Doctor surgeries, ambulance stations and community hospitals are some of the 300 plus sites across North Wales to receive better broadband connectivity, all thanks to the Local Full Fibre Network (LFFN) scheme, led by Ambition North Wales and funded by the UK Government.


The health care sector has faced unprecedented challenges due to the pandemic over the last two years. An increase in demand for patient services and the introduction of new procedures have put significant pressure on the sector. With Covid constraints in place, the shift towards virtual consultations and online services has amplified the reliance on technology and digital connectivity. 


The LFFN scheme has targeted public sites in North Wales, including those sites that are the first point of contact in the health care system. Helping those sites to tackle some of the challenges caused by slow or unreliable broadband services, supporting them to adopt more efficient ways of working digitally and ultimately helping them to improve patient service delivery.  


One GP Surgery, which has seen benefits from the scheme is Caerffynnon Surgery, Dolgellau. Mrs Sarah Tibbetts, Practice Manager, said: 


"Having better broadband connection means that we have been able to provide a better service to our patients. A reduction in waiting for administrative tasks to be completed has led to patients waiting less for an appointment. We have also been able to add services such as video conferencing to help patients remotely, which has made a huge difference to many of our patients, especially those who are most vulnerable."  
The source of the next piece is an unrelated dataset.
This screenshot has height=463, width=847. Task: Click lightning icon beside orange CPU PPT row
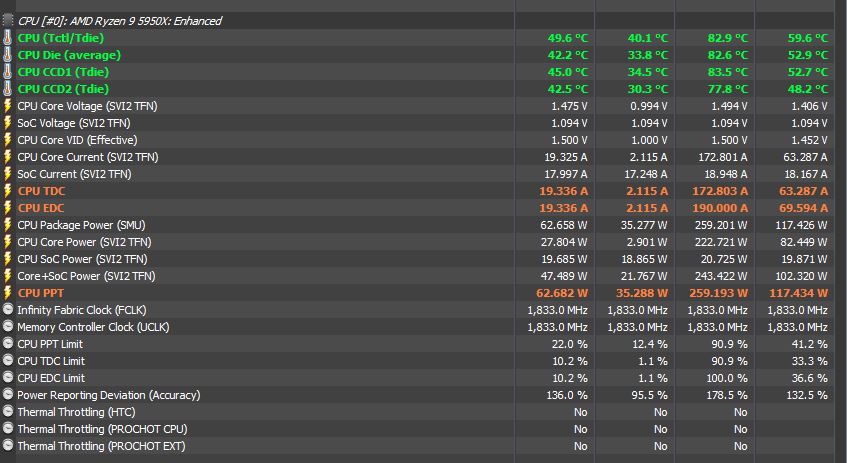(8, 293)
Another beneficiary from the scheme is Betsi Cadwaladr University Health Board. Chief Executive, Jo Whitehead, said: “World-class communications are essential to us so that we can ensure our services meet the needs of the local population. Faster, more reliable connections can transform the way we live and work. The better broadband supports our teams and systems across North Wales to become more resilient.”   


The £6.5million scheme, the largest of its kind in Wales, extends fibre connectivity across the public sector alongside wider investment in communities from both Governments. This includes services within rural communities that have previously suffered from poor digital connectivity but are now receiving more reliable, faster broadband connections. 
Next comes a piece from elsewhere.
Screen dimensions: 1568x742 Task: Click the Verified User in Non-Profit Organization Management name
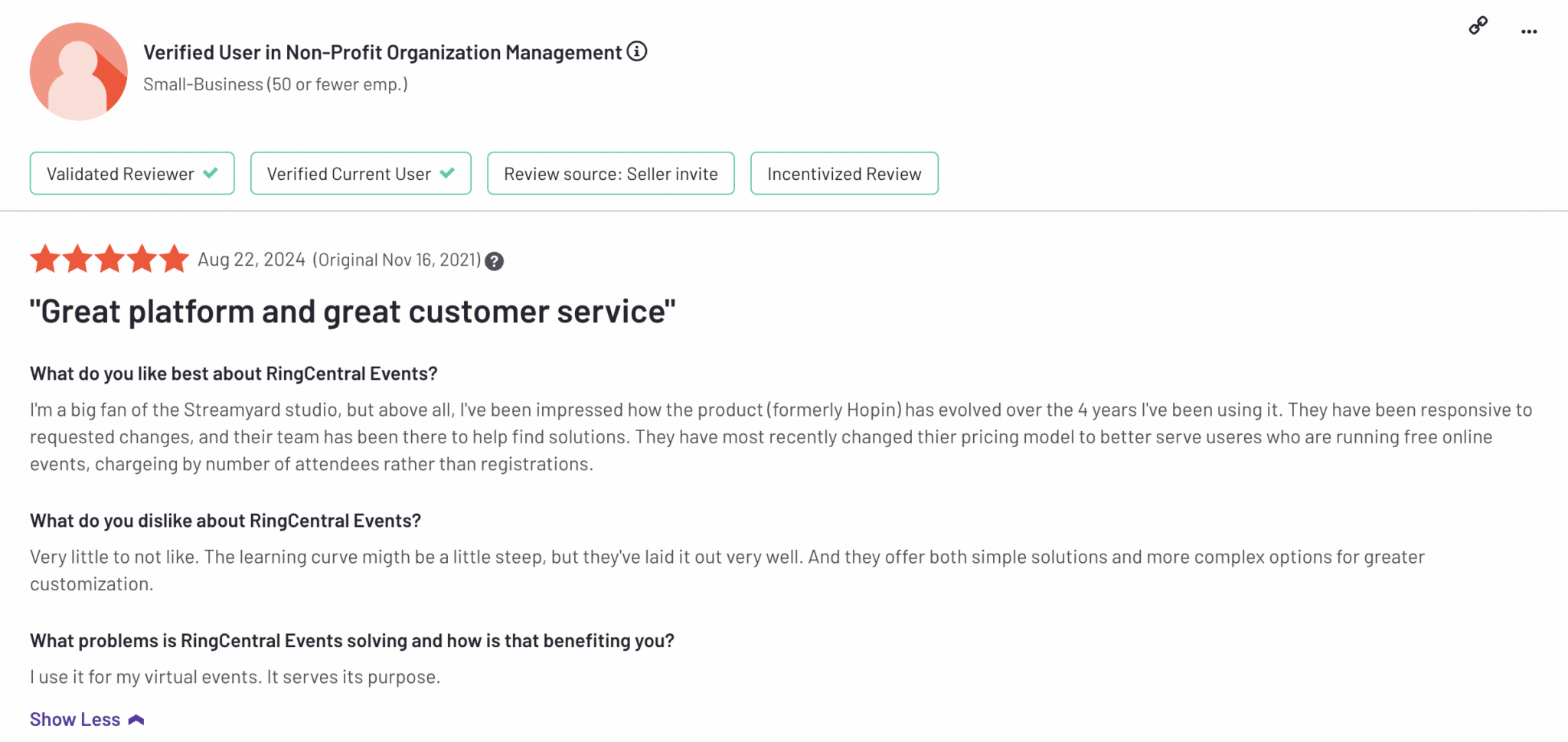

Councillor Dyfrig Siencyn, Chair of the Economic Ambition Board, said: “We all know the pressure that this sector has faced over the past two years - being able to play a part in helping those services operate more efficiently is worthwhile.”   


“No longer is fast connectivity nice to have, it is a necessity and will continue to grow over the coming years. Our LFFN scheme has meant faster and more reliable connections at key sites, including rural communities, which will help services and businesses across North Wales work better and become more productive in the longer term.”   


Funded by the UK Government, the scheme has also involved upgrading connectivity for council buildings across the region.


UK Government’s Digital Infrastructure Minister, Julia Lopez, said:

 “I'm proud to hear our broadband investment is making a difference for people in North Wales. This is levelling-up in action, boosting public services with the best possible broadband, no matter where people live.
"It is just the start of our plan to boost broadband in Wales, with thousands of hard-to-reach homes and businesses set to get next-generation connections through our £5 billion Project Gigabit."